In the Heart of the Sea

I sat in my seat. The lights went down. “In the Heart of the Sea” appeared on-screen. I was excited. I was optimistic. I really wanted to like Ron Howard’s latest. But, two hours later, I realised: I did not have a whale of a time.

Let me ask you this: Have you ever heard the story about the good-hearted sailor who must leave his wife to go off to sea? What about the good-hearted soldier who must leave his wife to go off to war? Or the good-hearted astronaut who must leave his wife to go to outer space? Or how about the good-hearted warrior who must leave his wife to go off to battle…

You get the idea.

Point is: you’ve seen In the Heart of the Sea already – a hundred times. It’s the same dull plot, churned out with the grace of a squirming, harpooned whale. But before I harp on about harpooning, I have to ask: How – and why – did this film get the go-ahead? What producer thought this would be a hit? Aptly enough, it’s currently sinking at the box office. And there’s unlikely to be a strong word-of-mouth by the few who do see it urging others to check it out.

In the Heart of the Sea is not an adaptation of Moby Dick – Herman Melville’s nineteenth century literary classic. Instead, it’s an adaptation of the events that inspired Moby Dick – there’s a reason why I italicise “inspired.” There is a hell of a lot of inspiring going on in the film’s framing device. It shows Melville himself (Ben Whishaw) with eyes filled with awe and wonder as he hangs on every word from Thomas Nickerson’s lips (Brendan Gleeson). Nickerson is a survivor of an arduous sea journey he experienced as a boy – a sea journey gone disastrously wrong. He sits, still perturbed by the events of the voyage, and recants his tale to Melville over shots of whiskey and buckets of tears.
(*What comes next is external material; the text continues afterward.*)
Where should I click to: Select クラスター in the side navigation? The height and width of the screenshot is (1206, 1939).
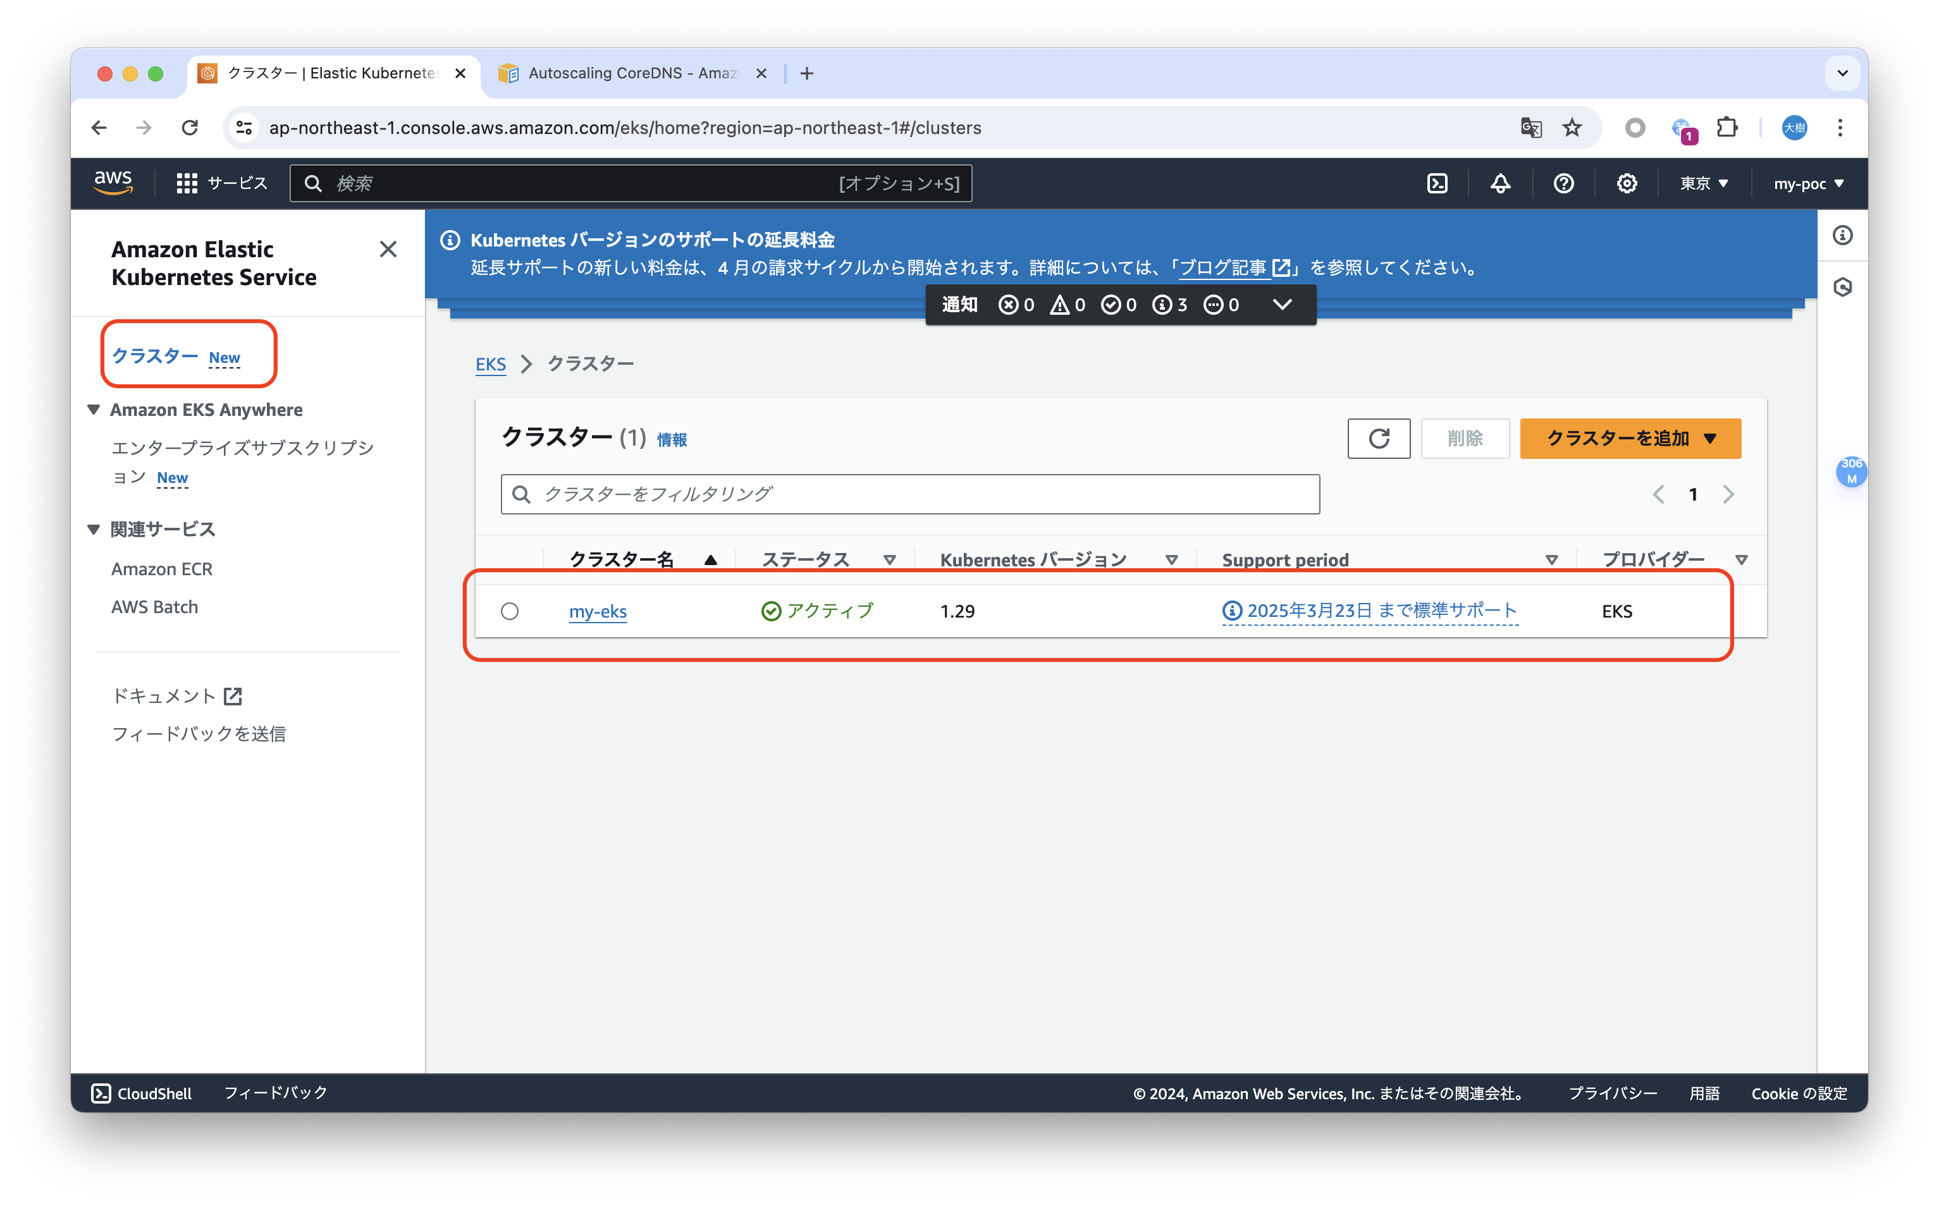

Melville is so moved, so astonished, so inspired by these events that he respectfully pens Moby Dick as a result. Any aspiring writer out there will be tad annoyed. Oh it’s as easy as that, is it? Pay somebody for their tale of woe, scribble it down and then bam – Moby Dick. What the movie skips over (and what would have made a much more interesting watch) is that Moby Dick was heavily criticised upon publication – so much so that it caused Melville to fade into literary obscurity.

The novel – one of the greatest things ever written – was out of print at the time of Melville’s death. How could the novel – an undisputed literary masterpiece – have been so misunderstood at the time of its release? Well that is a far more interesting question than anything In the Heart of the Sea dares to ask. Unless this film is hailed as a cinematic masterpiece in the next thirty years – in which case this review will be laughably ironic. But somehow I doubt it.

Most of the film centres around Nickerson’s retelling of the “Essex” – a whaling ship that set sail from Nantucket on the hunt for whale oil. The captain, George Pollard, is a by-the-book bore (Benjamin Walker) and the first mate, Owen Chase, is a rough-and-tough hunk (Chris Hemsworth). Chase is clearly more qualified for the position of captain than George but George’s father owns the company – so you can guess as to their relationship on-board.

Sadly the film’s characters are nothing but tired, dull clichés. The film ticks off boring stereotype after boring stereotype. To start off with, the film’s female characters only serve as a symbol of the male characters’ longing for home. That’s it. They’re so poorly drawn that a toddler with a box of Crayola could do a better job. And then we come to the male characters. There’s a moment, about half way through the film, when the sailors begin to run out of food. They start to become weak and pallid and very, very thin. But I doubt audiences will notice the latter – they were already two-dimensional to begin with.

There are, however, some pretty seascapes and nicely rendered sunsets sporadically injected into the film. So I guess it’s not all bad. But you could save time and money by just Googling some Turner paintings and get a much –much – better artistic experience.

The Essex rocks back and forth all over the South Atlantic and Pacific Ocean. But Chris Hemsworth gives the ship a run for its money. Just when you think the ship is all over the place, Hemsworth reminds us what’s really all over the place: his accent. Yikes. It’s shakier than a whaling ship on the high seas. Which I suppose is in keeping with the film’s aesthetic – because Ron Howard has completely relinquished the use of tripods. Even when the action is taking place on land or we’re back in the room with Melville and Nickerson again, Howard still uses his camera to channel the motto of Ms. Taylor Swift: just shake it off, shake it off. And boy does he shake it all right.

So I think we all know what to get Ron Howard for Christmas this year: a couple of tripods and a copy of Splash – you know, just to remind him that he can make a decent film about a man obsessed with a sea creature. And, as for the rest us, we’ll probably be better off just watching Jaws.